One challenge that faces any director of Shakespeare’s The Tempest is the huge number of interpretations already produced. From outer space to outer London there are few settings left untried, few characters unexplored. This new version from MB Productions, directed by Asia Osborne, comes up with two intriguing solutions to the problem of familiarity, in an attempt to make the play fresh again.
The Tempest is set on a kind of enchanted island and trades on the relationship between the magician-ruler Prospero, and Ariel a fairy who serves him. This production splits Ariel up, with five actors speaking the part, sometimes individually and sometimes as a kind of chorus.

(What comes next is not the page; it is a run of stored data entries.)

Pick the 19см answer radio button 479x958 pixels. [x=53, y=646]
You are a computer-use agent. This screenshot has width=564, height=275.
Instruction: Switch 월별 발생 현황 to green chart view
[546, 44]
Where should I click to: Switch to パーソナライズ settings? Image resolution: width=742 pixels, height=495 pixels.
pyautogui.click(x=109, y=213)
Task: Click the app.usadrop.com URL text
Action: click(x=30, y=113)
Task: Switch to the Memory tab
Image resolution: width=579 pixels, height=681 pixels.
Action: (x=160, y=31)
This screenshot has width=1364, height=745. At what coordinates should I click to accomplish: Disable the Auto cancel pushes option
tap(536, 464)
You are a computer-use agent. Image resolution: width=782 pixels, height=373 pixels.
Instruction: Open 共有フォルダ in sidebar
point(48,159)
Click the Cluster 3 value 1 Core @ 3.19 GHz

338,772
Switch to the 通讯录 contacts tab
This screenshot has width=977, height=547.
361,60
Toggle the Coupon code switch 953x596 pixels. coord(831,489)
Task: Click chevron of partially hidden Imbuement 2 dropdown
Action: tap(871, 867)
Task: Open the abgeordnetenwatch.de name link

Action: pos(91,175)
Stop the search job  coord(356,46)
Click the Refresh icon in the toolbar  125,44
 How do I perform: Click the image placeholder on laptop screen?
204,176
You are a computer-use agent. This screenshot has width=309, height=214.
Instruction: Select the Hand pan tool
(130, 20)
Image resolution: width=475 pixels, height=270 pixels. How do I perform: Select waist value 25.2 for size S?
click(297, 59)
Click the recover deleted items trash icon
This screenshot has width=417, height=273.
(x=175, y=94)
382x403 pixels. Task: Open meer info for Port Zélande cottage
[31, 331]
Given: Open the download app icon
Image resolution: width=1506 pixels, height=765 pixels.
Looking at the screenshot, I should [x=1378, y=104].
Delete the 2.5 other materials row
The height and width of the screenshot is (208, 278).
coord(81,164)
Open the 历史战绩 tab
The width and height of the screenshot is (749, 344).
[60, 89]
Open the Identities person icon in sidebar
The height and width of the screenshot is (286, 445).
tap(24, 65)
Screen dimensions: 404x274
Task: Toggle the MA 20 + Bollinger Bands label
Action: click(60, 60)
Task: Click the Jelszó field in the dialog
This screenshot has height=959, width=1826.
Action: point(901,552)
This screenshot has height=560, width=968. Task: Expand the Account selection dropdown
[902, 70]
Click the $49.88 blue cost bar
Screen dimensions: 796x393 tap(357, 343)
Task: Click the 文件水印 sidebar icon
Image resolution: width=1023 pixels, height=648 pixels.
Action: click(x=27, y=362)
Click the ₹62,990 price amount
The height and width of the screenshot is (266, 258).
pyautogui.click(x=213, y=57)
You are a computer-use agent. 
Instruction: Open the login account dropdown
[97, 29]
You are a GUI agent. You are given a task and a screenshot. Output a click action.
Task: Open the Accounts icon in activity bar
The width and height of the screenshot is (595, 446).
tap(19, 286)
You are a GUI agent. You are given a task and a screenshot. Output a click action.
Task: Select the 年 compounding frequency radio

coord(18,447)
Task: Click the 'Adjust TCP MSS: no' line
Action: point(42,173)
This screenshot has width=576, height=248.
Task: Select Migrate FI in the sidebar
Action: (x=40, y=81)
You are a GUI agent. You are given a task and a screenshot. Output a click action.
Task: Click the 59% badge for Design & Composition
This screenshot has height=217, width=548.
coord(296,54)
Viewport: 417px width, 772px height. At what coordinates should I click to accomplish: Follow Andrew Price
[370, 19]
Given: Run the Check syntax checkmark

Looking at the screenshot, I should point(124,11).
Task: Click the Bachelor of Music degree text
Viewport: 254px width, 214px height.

When this device works it does so brilliantly, and in particular the physical possibilities are acrobatically explored. However, too often it fails, as when the actors playing Ariel speak together lines are either lost or inaudible. The other innovation is to invert the Ferdinand and Miranda love story and turn it into something dark and threatening. Ferdinand, played by the excellent Ed Chalk, starts off a slightly bumbling figure, before becoming increasingly predatory as he realises he can exploit her innocence. This culminates in what we assume is a rape, as he exploits her body just as her father has exploited the island.
There are also some excellent individual performances, and Jacob Lloyd as Prospero exudes authority. Jonathan Head and Christopher Thursten as Trinculo and Stephano also get big laughs in the sub-plot of bumbling drunken antics.
The quest for novelty is both a strength and weakness here. The physical theatre of the multiple Ariels is thrilling, but it comes at the cost of losing Shakespeare’s dynamic language. The threatening reading of the central love story works well though, and is aided by some good characterisation. This is an uneven and sometimes frustratingly faulty production, but is also, for all that, courageous, sometimes provocative and in places excellently acted.